▶ **TO DO**
Reproduce each of the rows below verbatim, changing nothing.

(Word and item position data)
**********
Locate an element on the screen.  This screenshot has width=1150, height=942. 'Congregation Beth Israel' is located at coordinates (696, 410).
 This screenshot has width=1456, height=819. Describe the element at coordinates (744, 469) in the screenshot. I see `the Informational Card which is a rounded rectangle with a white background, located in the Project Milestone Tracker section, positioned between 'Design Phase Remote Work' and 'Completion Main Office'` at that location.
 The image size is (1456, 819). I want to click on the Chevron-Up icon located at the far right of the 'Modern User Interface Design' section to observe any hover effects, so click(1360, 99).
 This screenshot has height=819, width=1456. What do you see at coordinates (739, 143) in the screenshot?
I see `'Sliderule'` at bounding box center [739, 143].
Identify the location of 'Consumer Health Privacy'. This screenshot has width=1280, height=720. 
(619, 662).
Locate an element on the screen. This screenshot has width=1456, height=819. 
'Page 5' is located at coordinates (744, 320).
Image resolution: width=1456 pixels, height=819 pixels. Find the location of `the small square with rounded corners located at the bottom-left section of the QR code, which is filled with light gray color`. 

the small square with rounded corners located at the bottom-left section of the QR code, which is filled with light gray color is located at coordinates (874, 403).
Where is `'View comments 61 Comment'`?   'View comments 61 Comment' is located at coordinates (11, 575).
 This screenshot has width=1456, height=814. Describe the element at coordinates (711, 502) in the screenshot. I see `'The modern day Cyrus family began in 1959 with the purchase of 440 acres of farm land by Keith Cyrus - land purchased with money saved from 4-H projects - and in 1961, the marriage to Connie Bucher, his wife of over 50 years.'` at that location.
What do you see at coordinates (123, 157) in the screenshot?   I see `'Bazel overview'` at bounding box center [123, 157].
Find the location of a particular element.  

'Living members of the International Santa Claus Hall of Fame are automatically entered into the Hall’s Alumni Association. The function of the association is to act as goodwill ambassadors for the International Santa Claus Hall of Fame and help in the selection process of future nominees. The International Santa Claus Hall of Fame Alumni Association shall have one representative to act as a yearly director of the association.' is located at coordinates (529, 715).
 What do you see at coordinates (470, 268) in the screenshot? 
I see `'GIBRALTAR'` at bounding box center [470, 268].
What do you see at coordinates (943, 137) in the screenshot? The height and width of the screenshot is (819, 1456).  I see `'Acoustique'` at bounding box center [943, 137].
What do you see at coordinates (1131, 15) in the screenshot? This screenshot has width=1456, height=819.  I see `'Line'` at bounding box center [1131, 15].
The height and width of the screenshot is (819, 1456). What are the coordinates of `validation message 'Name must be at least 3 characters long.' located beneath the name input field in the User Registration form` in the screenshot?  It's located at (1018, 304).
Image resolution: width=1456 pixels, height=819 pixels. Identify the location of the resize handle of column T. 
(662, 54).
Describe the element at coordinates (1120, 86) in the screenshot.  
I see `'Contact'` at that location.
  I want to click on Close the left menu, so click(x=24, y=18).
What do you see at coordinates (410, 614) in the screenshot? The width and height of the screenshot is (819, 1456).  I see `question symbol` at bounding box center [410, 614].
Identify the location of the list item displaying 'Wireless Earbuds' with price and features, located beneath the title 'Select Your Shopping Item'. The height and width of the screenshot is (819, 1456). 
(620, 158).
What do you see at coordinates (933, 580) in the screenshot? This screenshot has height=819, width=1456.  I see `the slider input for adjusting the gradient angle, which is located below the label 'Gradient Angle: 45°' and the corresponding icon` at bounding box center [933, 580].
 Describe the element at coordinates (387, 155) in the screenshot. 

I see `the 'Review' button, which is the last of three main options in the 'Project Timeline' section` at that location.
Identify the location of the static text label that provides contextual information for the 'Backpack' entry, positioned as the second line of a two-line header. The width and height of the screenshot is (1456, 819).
**********
▶ **WRITTEN RESPONSE**
Locate an element on the screen.  This screenshot has width=1150, height=942. 'Congregation Beth Israel' is located at coordinates (696, 410).
 This screenshot has width=1456, height=819. Describe the element at coordinates (744, 469) in the screenshot. I see `the Informational Card which is a rounded rectangle with a white background, located in the Project Milestone Tracker section, positioned between 'Design Phase Remote Work' and 'Completion Main Office'` at that location.
 The image size is (1456, 819). I want to click on the Chevron-Up icon located at the far right of the 'Modern User Interface Design' section to observe any hover effects, so click(1360, 99).
 This screenshot has height=819, width=1456. What do you see at coordinates (739, 143) in the screenshot?
I see `'Sliderule'` at bounding box center [739, 143].
Identify the location of 'Consumer Health Privacy'. This screenshot has width=1280, height=720. 
(619, 662).
Locate an element on the screen. This screenshot has width=1456, height=819. 
'Page 5' is located at coordinates (744, 320).
Image resolution: width=1456 pixels, height=819 pixels. Find the location of `the small square with rounded corners located at the bottom-left section of the QR code, which is filled with light gray color`. 

the small square with rounded corners located at the bottom-left section of the QR code, which is filled with light gray color is located at coordinates (874, 403).
Where is `'View comments 61 Comment'`?   'View comments 61 Comment' is located at coordinates (11, 575).
 This screenshot has width=1456, height=814. Describe the element at coordinates (711, 502) in the screenshot. I see `'The modern day Cyrus family began in 1959 with the purchase of 440 acres of farm land by Keith Cyrus - land purchased with money saved from 4-H projects - and in 1961, the marriage to Connie Bucher, his wife of over 50 years.'` at that location.
What do you see at coordinates (123, 157) in the screenshot?   I see `'Bazel overview'` at bounding box center [123, 157].
Find the location of a particular element.  

'Living members of the International Santa Claus Hall of Fame are automatically entered into the Hall’s Alumni Association. The function of the association is to act as goodwill ambassadors for the International Santa Claus Hall of Fame and help in the selection process of future nominees. The International Santa Claus Hall of Fame Alumni Association shall have one representative to act as a yearly director of the association.' is located at coordinates (529, 715).
 What do you see at coordinates (470, 268) in the screenshot? 
I see `'GIBRALTAR'` at bounding box center [470, 268].
What do you see at coordinates (943, 137) in the screenshot? The height and width of the screenshot is (819, 1456).  I see `'Acoustique'` at bounding box center [943, 137].
What do you see at coordinates (1131, 15) in the screenshot? This screenshot has width=1456, height=819.  I see `'Line'` at bounding box center [1131, 15].
The height and width of the screenshot is (819, 1456). What are the coordinates of `validation message 'Name must be at least 3 characters long.' located beneath the name input field in the User Registration form` in the screenshot?  It's located at (1018, 304).
Image resolution: width=1456 pixels, height=819 pixels. Identify the location of the resize handle of column T. 
(662, 54).
Describe the element at coordinates (1120, 86) in the screenshot.  
I see `'Contact'` at that location.
  I want to click on Close the left menu, so click(x=24, y=18).
What do you see at coordinates (410, 614) in the screenshot? The width and height of the screenshot is (819, 1456).  I see `question symbol` at bounding box center [410, 614].
Identify the location of the list item displaying 'Wireless Earbuds' with price and features, located beneath the title 'Select Your Shopping Item'. The height and width of the screenshot is (819, 1456). 
(620, 158).
What do you see at coordinates (933, 580) in the screenshot? This screenshot has height=819, width=1456.  I see `the slider input for adjusting the gradient angle, which is located below the label 'Gradient Angle: 45°' and the corresponding icon` at bounding box center [933, 580].
 Describe the element at coordinates (387, 155) in the screenshot. 

I see `the 'Review' button, which is the last of three main options in the 'Project Timeline' section` at that location.
Identify the location of the static text label that provides contextual information for the 'Backpack' entry, positioned as the second line of a two-line header. The width and height of the screenshot is (1456, 819).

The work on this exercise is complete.